======== Entries supplied
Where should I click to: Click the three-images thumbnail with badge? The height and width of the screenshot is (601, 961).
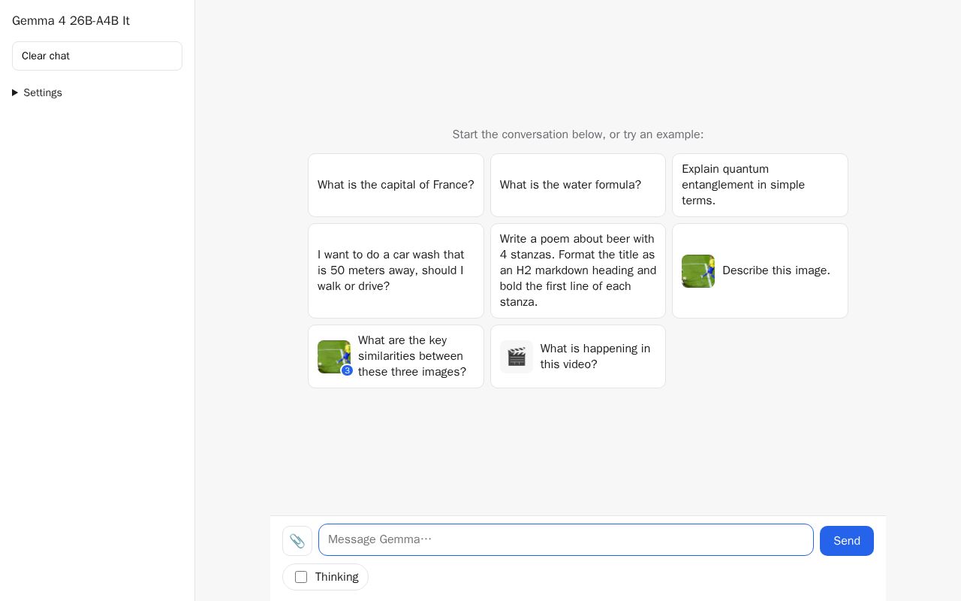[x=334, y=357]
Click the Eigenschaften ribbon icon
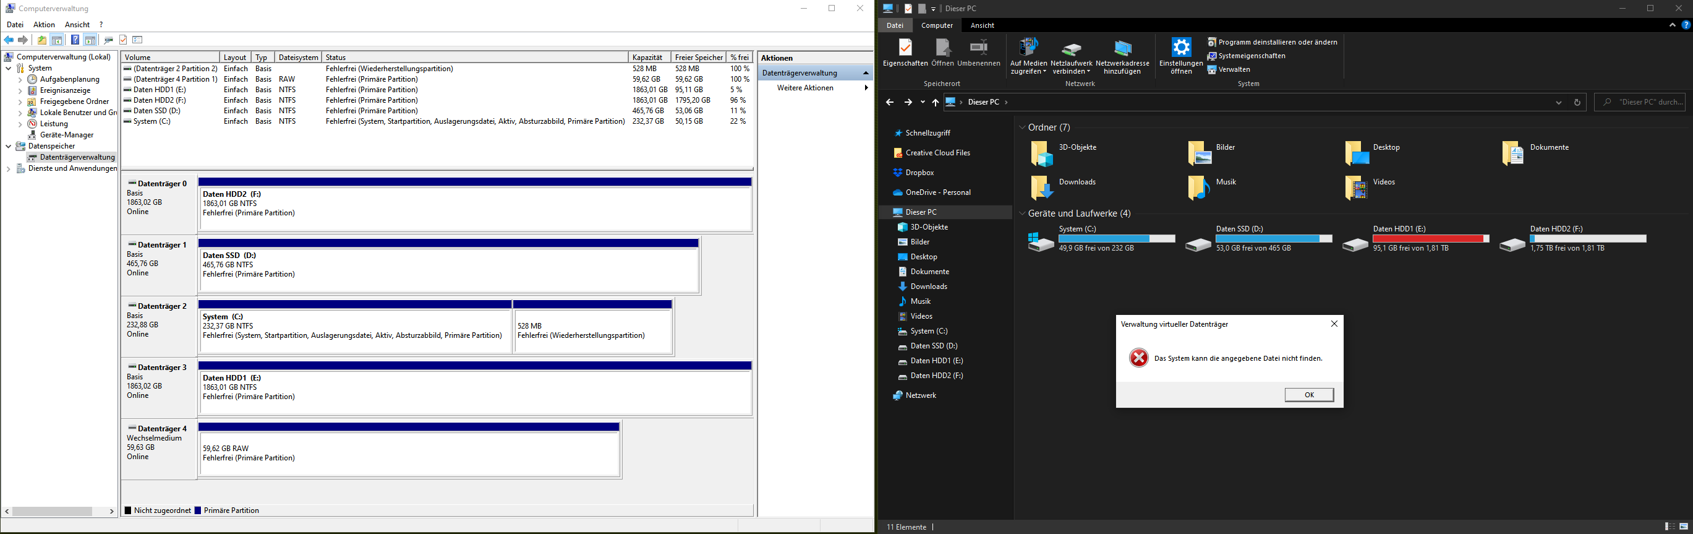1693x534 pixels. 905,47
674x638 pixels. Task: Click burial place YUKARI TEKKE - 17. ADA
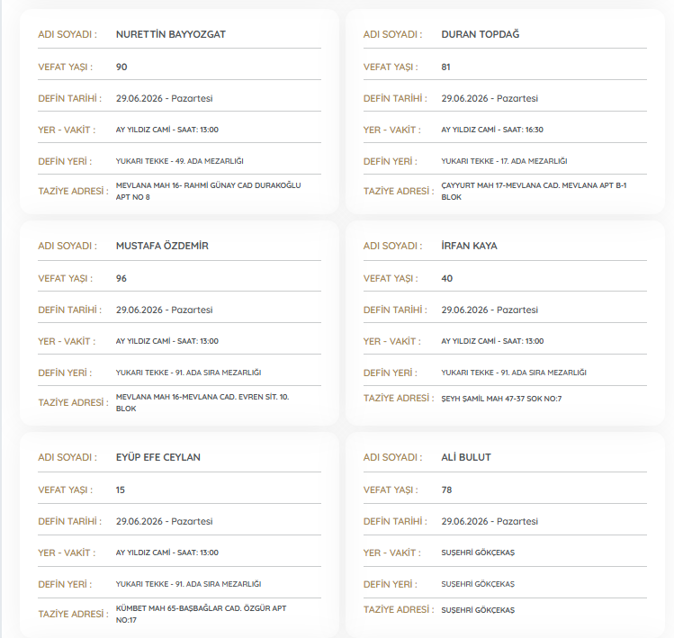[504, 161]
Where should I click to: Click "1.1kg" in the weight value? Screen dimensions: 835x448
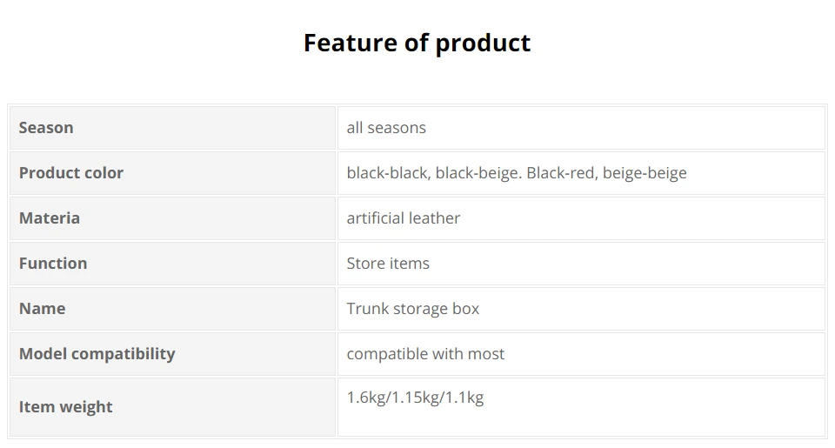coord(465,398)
================
======== Entries supplied
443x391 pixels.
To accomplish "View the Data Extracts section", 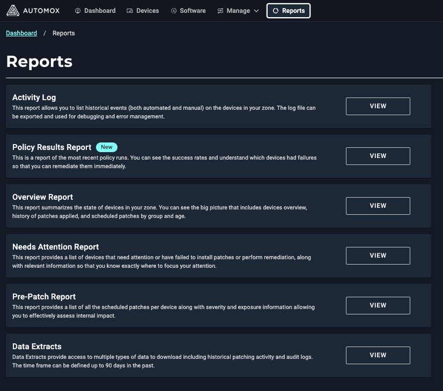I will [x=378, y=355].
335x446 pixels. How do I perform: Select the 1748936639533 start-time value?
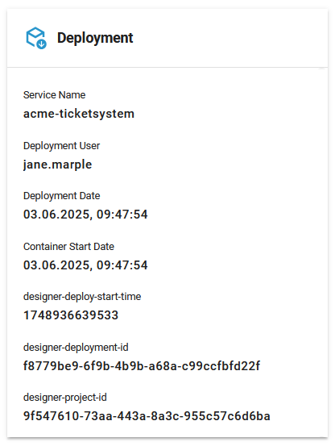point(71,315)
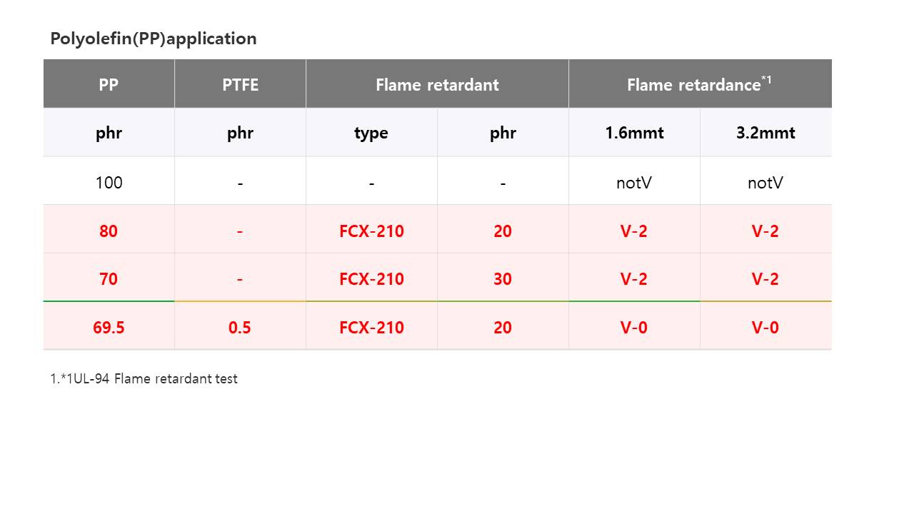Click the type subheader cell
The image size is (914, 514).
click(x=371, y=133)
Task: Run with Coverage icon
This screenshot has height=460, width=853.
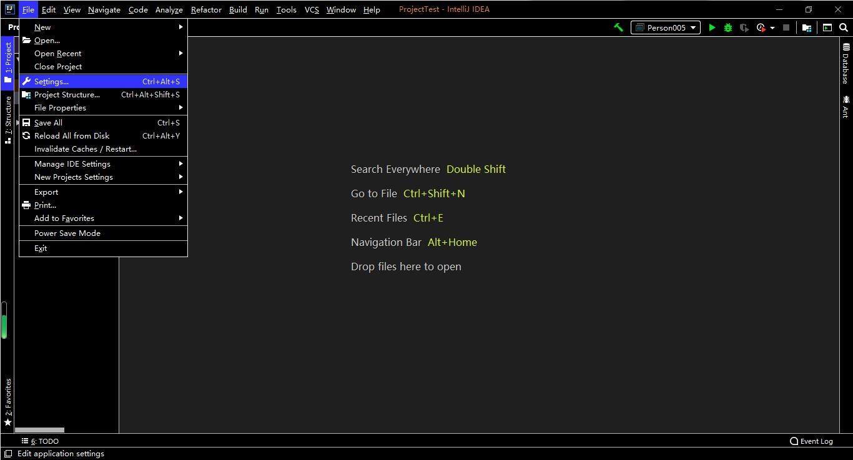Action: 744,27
================
• [Goal]:
Turn everything from the line containing "Where should I click to: Click the" down to the line containing "coord(465,398)" into a Markdown table with the columns Row and Line, skipping blank lines and leaving the pictures out.

• [Response]:
| Row | Line |
|---|---|
| 1 | Where should I click to: Click the three-images thumbnail with badge? The height and width of the screenshot is (601, 961). |
| 2 | [x=334, y=357] |
| 3 | Click the Eigenschaften ribbon icon |
| 4 | 1693x534 pixels. 905,47 |
| 5 | 674x638 pixels. Task: Click burial place YUKARI TEKKE - 17. ADA |
| 6 | [504, 161] |
| 7 | Where should I click to: Click "1.1kg" in the weight value? Screen dimensions: 835x448 |
| 8 | coord(465,398) |